Of all the plants I grow on my Tower, I've found that the most aggressive, invasive roots that I have to deal with are the mint roots. Yikes- those buggers are insane! Theirs are the only roots I have to be vigilant about trimming back on a regular, once-a-week basis (sometimes twice-a-week). Whenever I've slacked off on my vigilance, I've found mint leaves and roots growing out of different ports _all over_ the Tower and blocking water flow!  Thankfully, since they are not heavy or fruiting plants, they are very easy to just pop out of their ports for a quick root trim..... just as long as I stay on top of things. If I let them go wild for too long, the roots get so big and gnarly that I can't pop them out of the port and I have to resort to taking apart the Tower rung by rung to get to them that way. Thankfully, the Tower is easy to take apart, but it's not something I like to do too often....maybe only once every 30-60 days or so when I do general cleaning/maintenance, and to keep the mater roots manageable.    



SaltedFig said:


> If so, you could put a temporary grow frame further out (pvc piping and those corner joiners would match the white look - similar to what you have at the top) and prune/direct the tomatoes and climbers onto that - a bit like a white grow wall backdrop that you can dismantle when you're done



That would be perfect, and I have often thought about doing just that, but since I like to rotate my Tower 1/4 turn every day for more even sun exposure all around (it stays too shady on one side for me to leave it permanently stationary), I would need to build something that would be able to move with my daily rotations of the Tower. My son is a budding welder, and lately, I've been thinking of picking his brain about the possibility of welding some kind of cage-like thing to the steel dolly that the Tower sits on that would jut out just enough to add extra mater growing room & support, but without making things too difficult for me to maneuver. We'll see.      



SaltedFig said:


> Fingers crossed for your chocolate mint cutting - they don't strike as easily as regular mint (I will be interested to see how well the tower does for that - it's such a great thing).

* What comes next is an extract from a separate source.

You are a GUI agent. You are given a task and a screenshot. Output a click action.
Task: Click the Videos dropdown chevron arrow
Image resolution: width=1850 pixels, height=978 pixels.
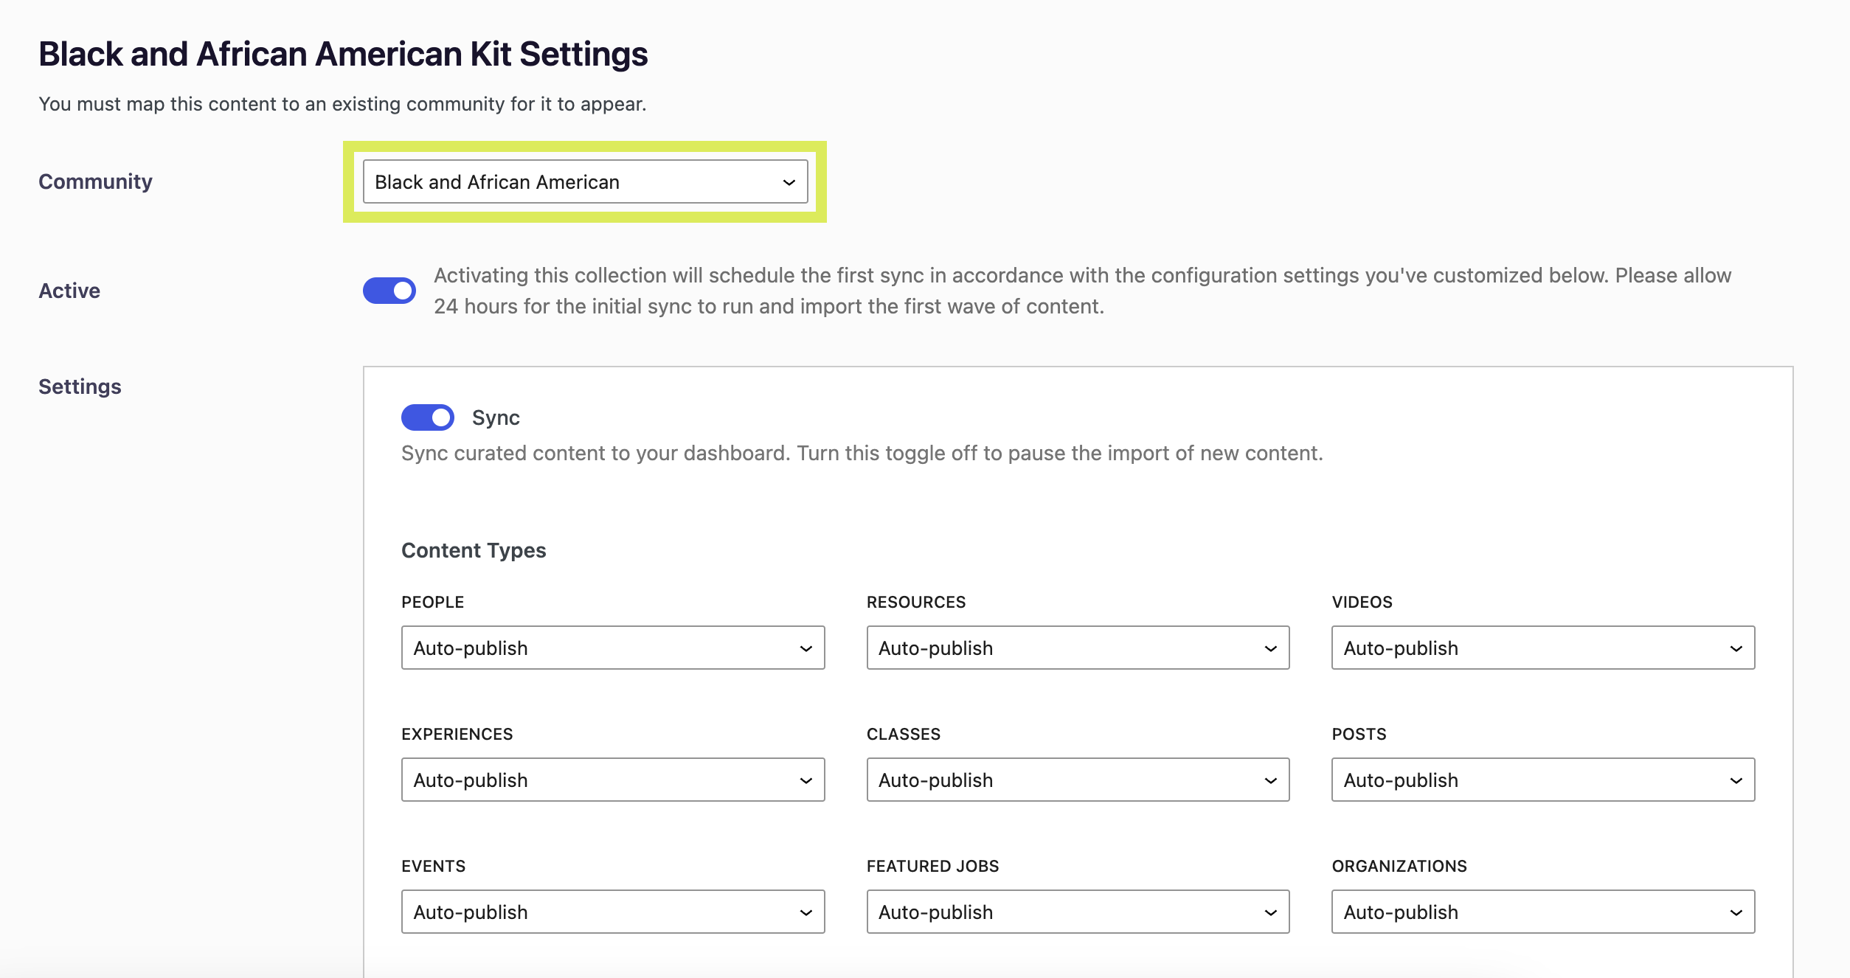tap(1736, 648)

So far, it's looking really good, especially with the rainy, humid weather we've been experiencing the past 3 days. I've only ever tried to root a cutting of chocolate mint once, and it went really well, but I didn't put it in the Tower right away like I did with this one. The other one I kept in a moist growing tray with the lid on to keep the humidity in, and I covered the whole thing with a white, translucent plastic bag to filter out the sun. I decided to try sticking it in the Tower as an experiment after reading a blog by another Tower gardener who roots her mint cuttings right in the Tower. If it doesn't work, at least I have plenty more chocolate mint to do a cutting the other way. It grows like a weed! lol



SaltedFig said:


> I don't think I asked last time you posted (I was too busy just looking at your harvest!) - how much maintenance and nutrient input does it need?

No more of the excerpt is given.